— BEGIN DATA SHOWN —

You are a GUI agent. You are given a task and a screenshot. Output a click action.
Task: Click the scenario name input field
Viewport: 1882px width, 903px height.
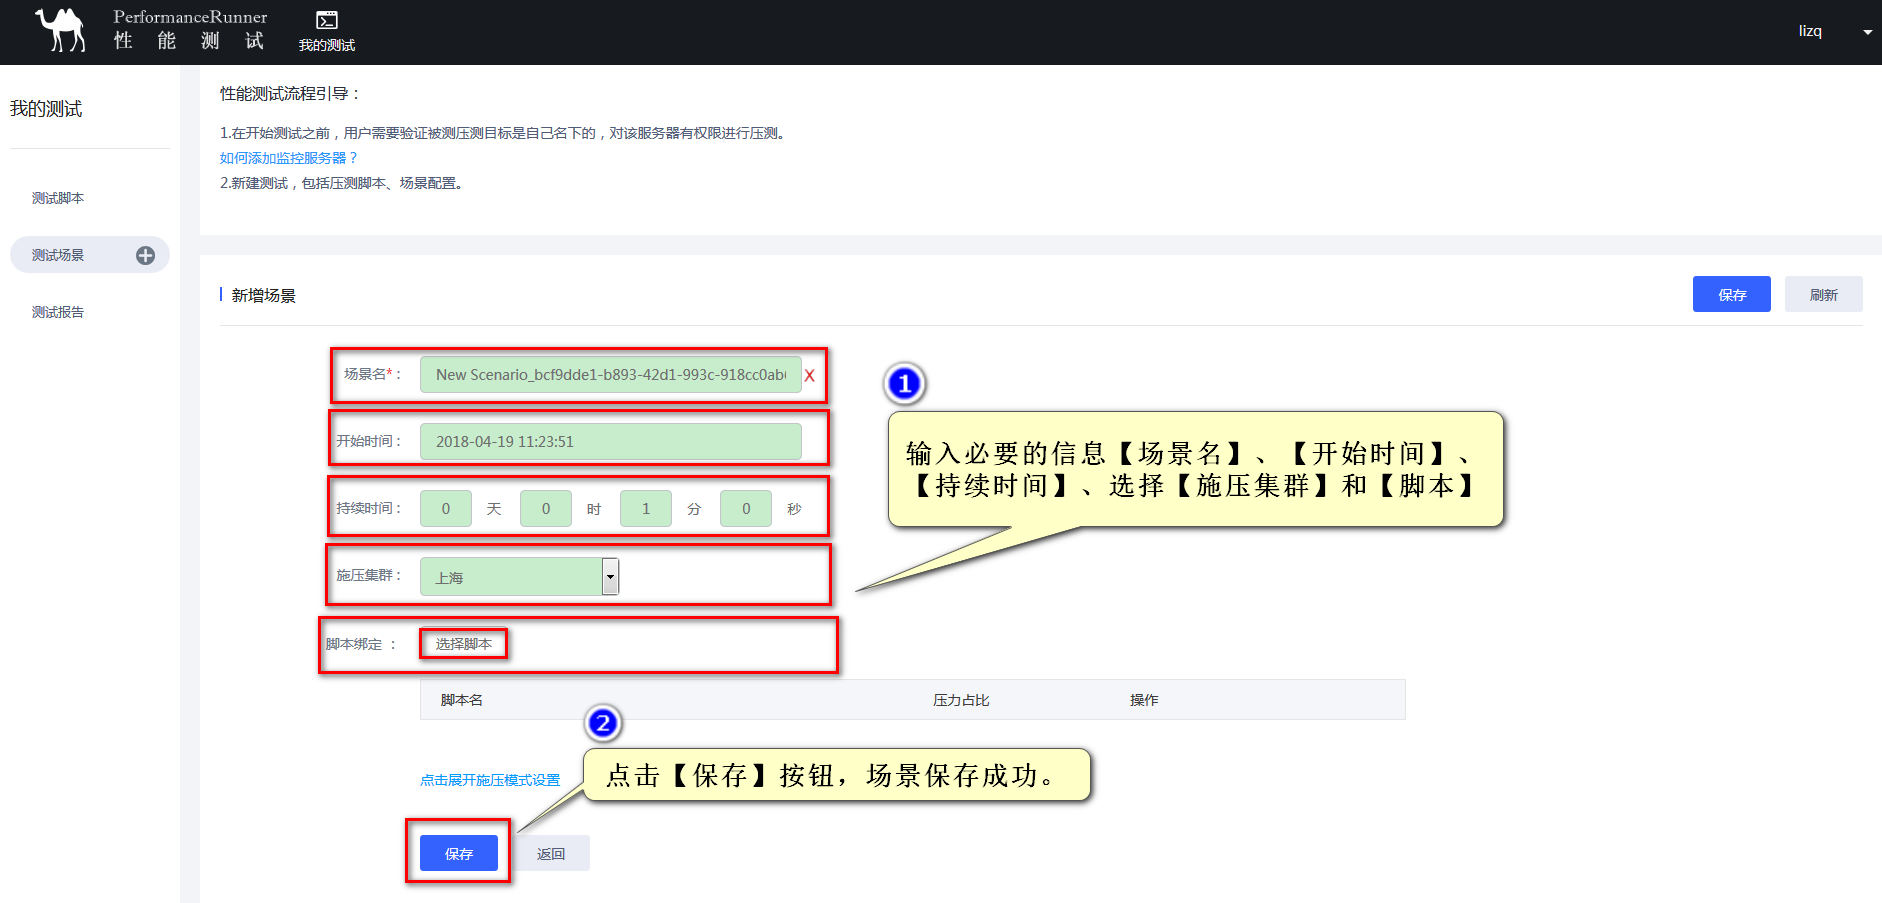(610, 375)
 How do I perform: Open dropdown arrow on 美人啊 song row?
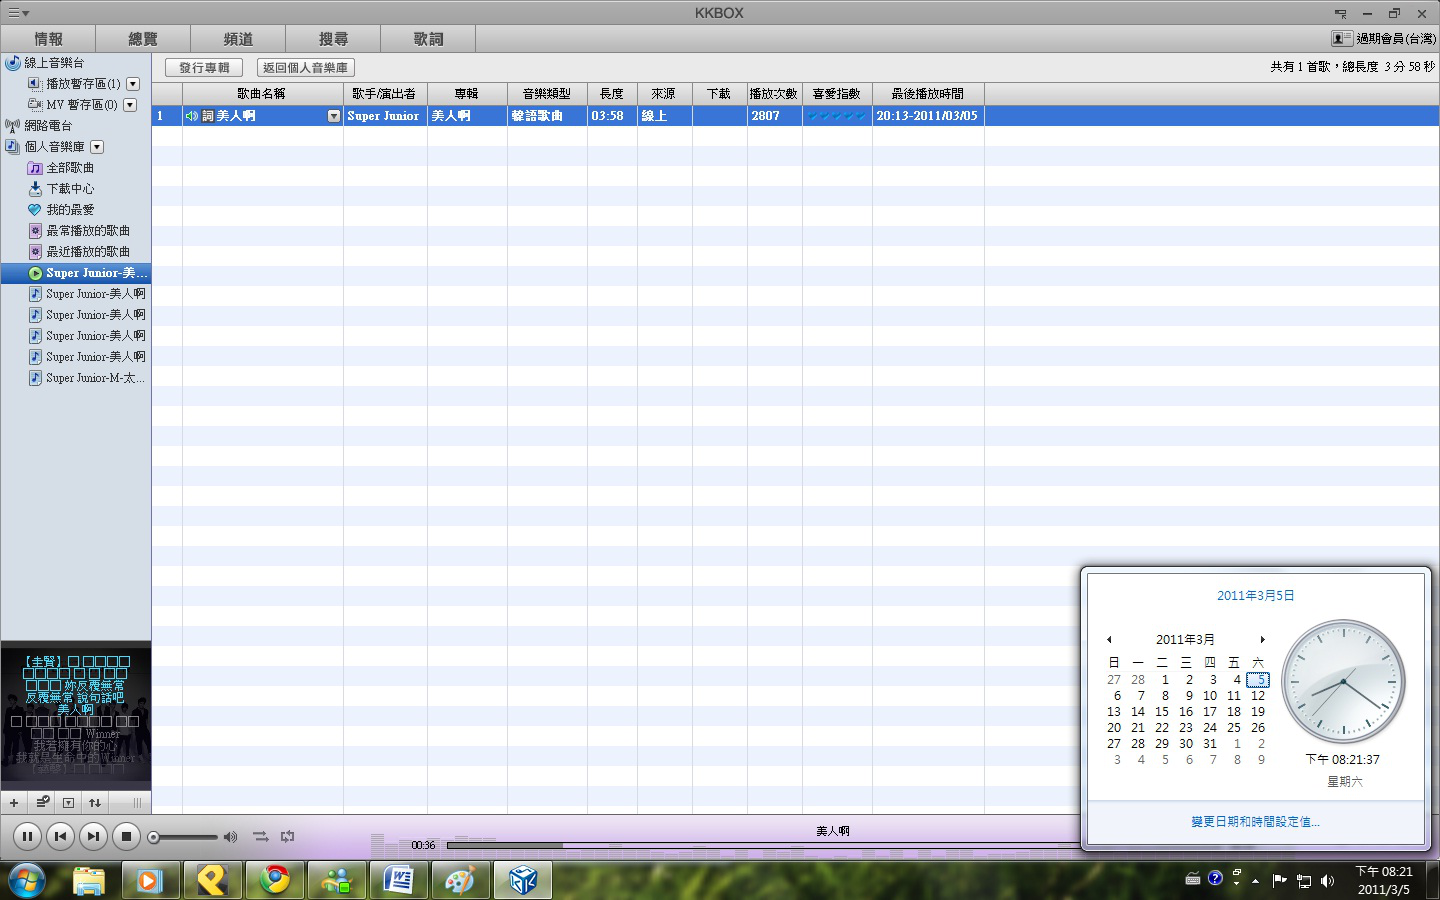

— END DATA SHOWN —

OBJECTIVE: Rewrite all of the data above, changing "input field" to "text box" and leaving everything else unchanged. Omit the pictures from your answer.

SOLUTION TO THE EXERCISE:
You are a GUI agent. You are given a task and a screenshot. Output a click action.
Task: Click the scenario name text box
Viewport: 1882px width, 903px height.
(610, 375)
 How do I perform: Open dropdown arrow on 美人啊 song row?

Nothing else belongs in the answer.